Au cours des trois dernières années environ, l’influence de l’approche top-down a été prédominante, avec une pondération d’environ 60/40 ou 70/30. Toutefois, aujourd’hui, l’équilibre entre les approches top-down et bottom-up est plus proche de 50/50. Alors que nous entrons dans une nouvelle phase du cycle économique, les facteurs bottom-up devraient prendre de l’importance: soit nous nous dirigeons vers un atterrissage brutal, et nous nous concentrerons alors sur la sélection des émetteurs «survivants», soit nous entamons un nouveau cycle, et nous ciblerons alors les opportunités liées à la reprise économique et aux améliorations de notation.

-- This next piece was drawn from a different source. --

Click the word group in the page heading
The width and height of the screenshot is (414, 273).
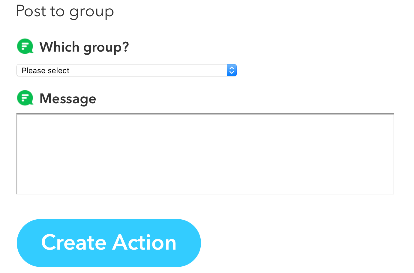coord(92,12)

Pour intégrer ces deux influences dans notre processus d’investissement, nous recourons à un cadre macroéconomique propriétaire afin d’identifier l’environnement économique dans lequel nous évoluons et de définir notre appétit pour le risque dans les différentes régions géographiques. Nous identifions les secteurs que nous estimons être les plus performants dans cet environnement et ceux que nous devrions éviter ou sous-pondérer. Cette analyse nous conduit à la phase bottom-up du processus, que nous utilisons pour renforcer nos sélections sectorielles avec des entreprises qui laissent présager des performances conformes ou supérieures à celles de leur secteur.

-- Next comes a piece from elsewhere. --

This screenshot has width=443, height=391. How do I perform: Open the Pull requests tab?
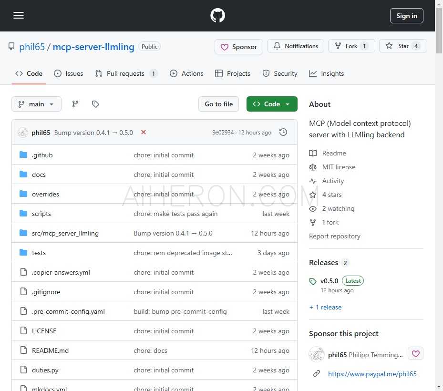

Pour illustrer notre propos, le graphique ci-dessous montre la relation entre notre vision top-down et le positionnement de notre portefeuille mondial à haut rendement au cours des trois dernières années, en utilisant le score macro et l’allocation des notations. Lorsque le score macro (ligne orange) diminue, nous améliorons la qualité en augmentant l’exposition à la notation BB et en réduisant les surpondérations B et CCC. Inversement, lorsque le score macro augmente, nous réduisons l’exposition à BB (à la fois pour prendre plus de risque de crédit et pour réduire la duration) et nous augmentons l’exposition à B/CCC. L’approche top-down entraîne l’approche bottom-up, mais les deux ont un rôle important à jouer.
Influence top-down/bottom-up dans notre portefeuille mondial à haut rendement

Source: Bloomberg, Mirabaud Asset Management, data to 31 May 2024. «Index» references to ICE BofAML Global High Yield Index USD Hedged. Monthly ratings and macro scores represent internal analysis and calculations conducted by Mirabaud Asset Management.

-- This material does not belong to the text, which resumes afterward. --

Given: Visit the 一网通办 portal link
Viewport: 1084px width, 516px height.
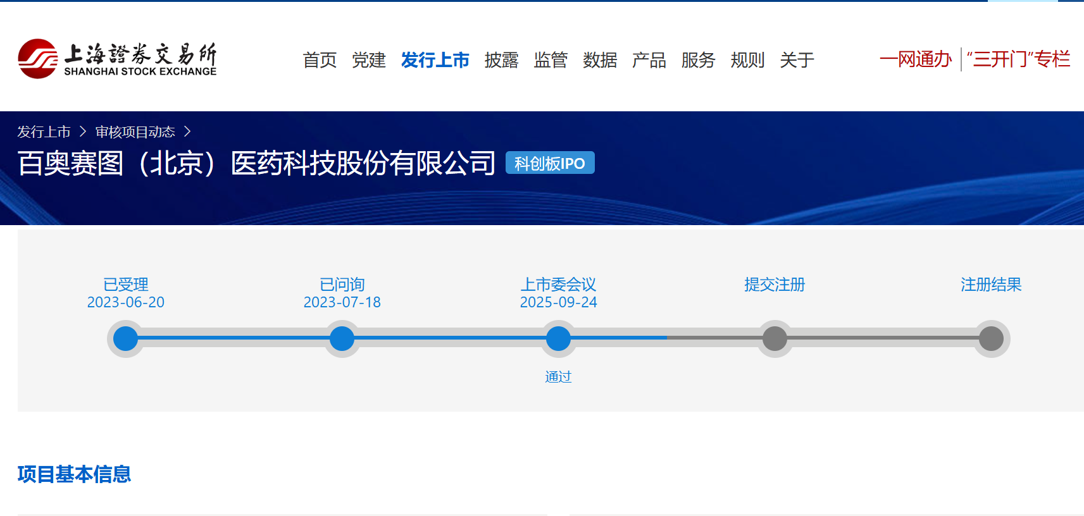Looking at the screenshot, I should coord(915,59).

L’environnement de taux exceptionnel et la dépendance aux données économiques actuelles signifient qu’il est impossible, au début de l’année, d’élaborer une vision macroéconomique pour les douze mois à venir et de se fier uniquement aux fondamentaux bottom-up pour prendre des décisions d’investissement. Se tromper sur les perspectives macroéconomiques peut entraîner des pertes qui annulent largement les gains issus de la sélection de crédits. Nos perspectives macroéconomiques évoluent donc au fil du temps en fonction du contexte. Nous sommes convaincus qu’un style d’investissement mixte et flexible, combinant les approches top-down et bottom-up, est essentiel pour réussir.